Octavio Campos Ortiz
Una masacre más. 20 muertos no conmueven a las autoridades. La gobernadora dice que es herencia maldita. De la indiferencia a la exculpación.
Mientras tanto, un aparente cabecilla criminal, líder de la Familia Michoacana, explica -cual ministerio público-, el origen de la matanza y ubica a los responsables, a quienes -ahora como impartidor de justicia-, en juicio sumario decide -como acto reprobable de venganza, según él-, matarlos por perpetrar el fallido atentado en su contra, además de perseguirlo después de la balacera en el palacio municipal de Totolapan. Guerrero.
Inadmisible que un presunto delincuente, convertido en autodefensa, confiese a través de redes sociales el asesinato de quienes pretendieron matarlo. Convertido en juez de horca y cuchillo, no solo declaró su crimen, sino que hasta videograbó las camionetas baleadas de sus agresores. Justicia de propia mano.
Más aún, anuncia que irá sobre los autores intelectuales del malogrado atentado que dejó 20 muertos, incluido el edil y el ex presidente municipal. Asegura tener dinero para financiar el operativo de búsqueda de “los tequileros” y amenaza con liquidarlos. Mientras tanto, manda un mensaje pacificador a los habitantes de su pueblo, San Miguel Totolapan: “estén tranquilos, yo los voy a cuidar; nos confiamos, era un pueblo tranquilo, no volverá a pasar. Estén tranquilos”.
¿Y el Estado de Derecho, y las autoridades estatales, es permisible que los ciudadanos tomen la justicia por su cuenta, dónde está la estrategia de seguridad, esta la deben proporcionar las autodefensas, los sicarios, los mismos criminales que se disputan territorio y mercado?

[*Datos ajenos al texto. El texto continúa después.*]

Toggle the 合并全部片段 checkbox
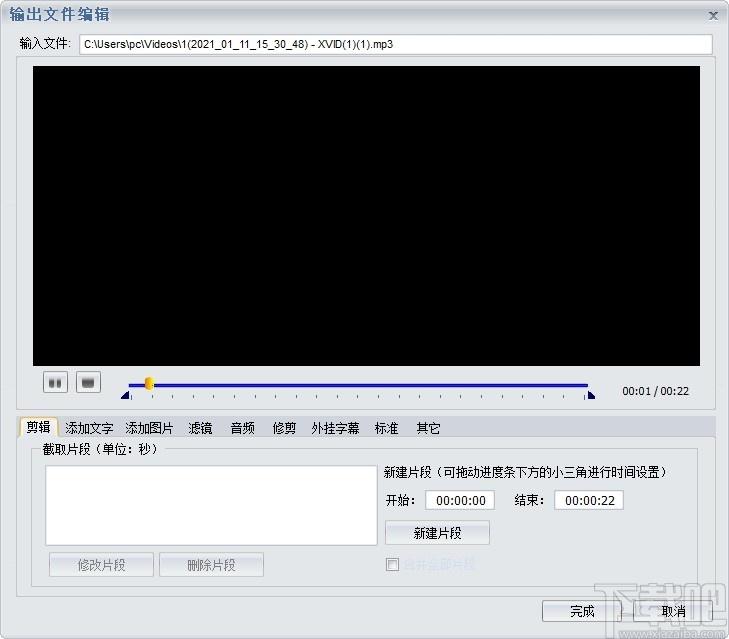This screenshot has width=729, height=639. coord(393,565)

Esas son las preguntas que se hace el ciudadano de la calle. Las escenas que se vieron de la masacre -aunque el término esté proscrito de la narrativa oficial-, dejan preocupación en la gente. Parece que se perdió la gobernabilidad, que el crimen organizado es un poder fáctico con engulle a los poderes reales. La violencia política se ha apoderado del espacio público; es más, de la administración pública misma. No se conformaron con su capacidad corruptora de policías, jueces y autoridades, la imposición de candidatos o el financiamiento de las campañas políticas. Ahora ganan impunidad a sangre y fuego; toman venganza de grupos rivales, desaparecen a ediles que no aceptaron las reglas del juego o no respetaron acuerdos.

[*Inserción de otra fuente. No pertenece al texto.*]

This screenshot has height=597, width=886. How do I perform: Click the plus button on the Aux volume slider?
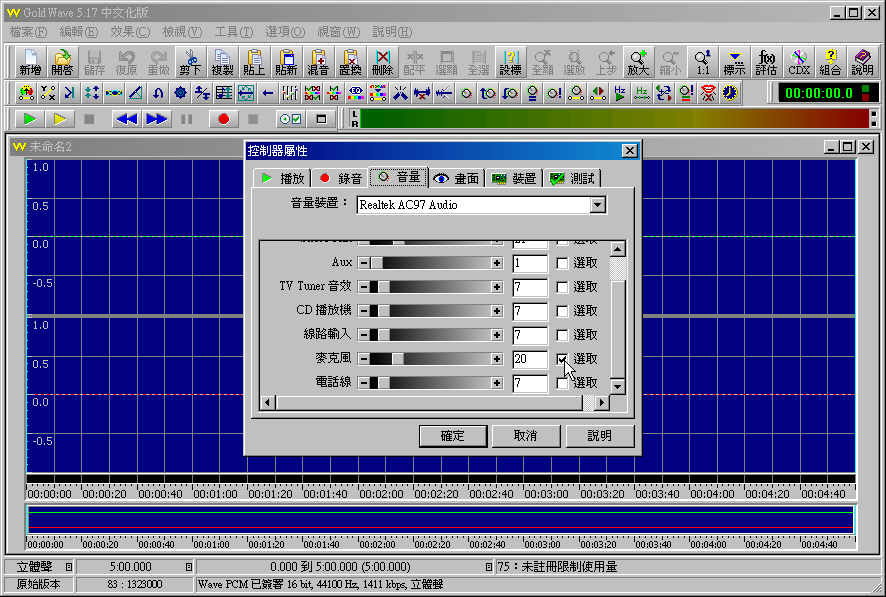pyautogui.click(x=496, y=263)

Tal vez porque todavía tenemos narcotraficantes de primera generación, nos parecemos a la Colombia de los ochenta, infiltrados en el gobierno mismo y sanguinarios como nadie. Hoy, el país sudamericano cuenta con mafiosos de cuarta generación, delincuentes de cuello blanco y estudios en el extranjero, a quienes ya no les interesa comerciar con droga, sino el negocio de lavado de dinero; por eso han permitido que los cárteles mexicanos operen a sus anchas con la droga de esa nación.
Mientras tanto, aquí nos desangramos, se tiñe de rojo la República. Continúan las masacres, las desapariciones forzadas, la ejecución de políticos y representantes populares. Los gobiernos perdieron el control; son ellos, los malosos, quienes mandan y no se conformaron con hacer boyante su negocio, ahora exigen más. A las adicciones se suma el cobro por derecho de piso -especie de impuesto ilegal a toda actividad económica lícita-, la extorsión, el secuestro y la cooptación de servidores públicos de los tres niveles de gobierno. Buena, hasta imponen a gobernadores.
No es buena lectura lo ocurrido en Totolapan, habla de ingobernabilidad, ausencia, al menos, de las autoridades estatales, cuya gobernadora insiste en recurrir al gastado pretexto de que es consecuencia de lo hecho por las anteriores administraciones. No se puede recurrir a una excusa tan pueril. Urge que los gobiernos demuestren que no se ha perdido la gobernanza, porque ese puede ser el principio de un Estado fallido.